The walk down the slope from the upper lot to the lower lot is short. Gary did not say anything important on it. He talked about his kids, who I had last seen in a Christmas card photo, and about a fishing trip he was hoping to take to Montana in August, and about the weather.

At the wagon, in front of the open driver-side door, Gary said the thing he had walked us out to say.

"Marshall. About the count."

"Okay."

"Look, I personally am thrilled you got some bats in the hands of the Hops.
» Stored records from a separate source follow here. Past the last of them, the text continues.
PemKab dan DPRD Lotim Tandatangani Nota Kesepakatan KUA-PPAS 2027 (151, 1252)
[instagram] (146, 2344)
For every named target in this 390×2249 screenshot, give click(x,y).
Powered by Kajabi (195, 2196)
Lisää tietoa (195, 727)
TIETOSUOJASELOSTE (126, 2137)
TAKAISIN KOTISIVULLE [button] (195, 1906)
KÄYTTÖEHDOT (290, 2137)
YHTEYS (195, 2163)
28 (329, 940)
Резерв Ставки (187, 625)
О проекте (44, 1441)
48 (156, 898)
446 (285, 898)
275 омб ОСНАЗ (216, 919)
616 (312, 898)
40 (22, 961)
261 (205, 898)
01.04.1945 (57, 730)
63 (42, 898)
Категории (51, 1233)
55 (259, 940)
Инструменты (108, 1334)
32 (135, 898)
And I was just trying to sell management on this idea of yours — that seeding the minors with Wallop bats can carry us into the majors."

I actually hadn't thought of that.

"But what counts for them is getting our bats directly in the hands of the big boys. The Hops aren't — they're not what we mean by the count. I should have been clearer at the start. The count is for major league teams. That's the number the home office is tracking. Which is…"

"Back to zero," I said.

"Yeah. I'm sorry. It's just putting me in an awkward position."

"You don't need to apologize, Gary."

"I'm apologizing anyway."

He looked at the mountain, the wagon, then to me.

"How's the Roadmaster holding up?"

"No complaints."

"File Seattle," he said. "Let's talk next week. Are you going to see family while you're up there?"

"I don't know."

He shook Tate's hand. He squeezed my shoulder once. Then he turned and walked back up the slope, alone, toward a building where a meeting was waiting to reconvene.

I stood at the wagon for a moment. Mount St. Helens, viewed from the lower parking lot, filled exactly as much sky as it had filled five hours ago but felt heavier.

"Six," I said, to nobody.

"Mm."

We got in. I started the wagon. We pulled out of the lower parking lot and turned south, the way we had come in, and the mountain slid into the rearview the way it had the morning I drove out the first time. The man in the passenger seat had a Tupperware on his lap and was looking down at it.

"I don't know. Maybe we should just call it."

"Thing is," Tate said, "I don't have anywhere else."

Somewhere on the slope down, a bit of gravel kicked up by a lumber truck ahead struck the windshield on his side and produced a small star-shaped crack.

— Freely


* The Hops. We're working on it.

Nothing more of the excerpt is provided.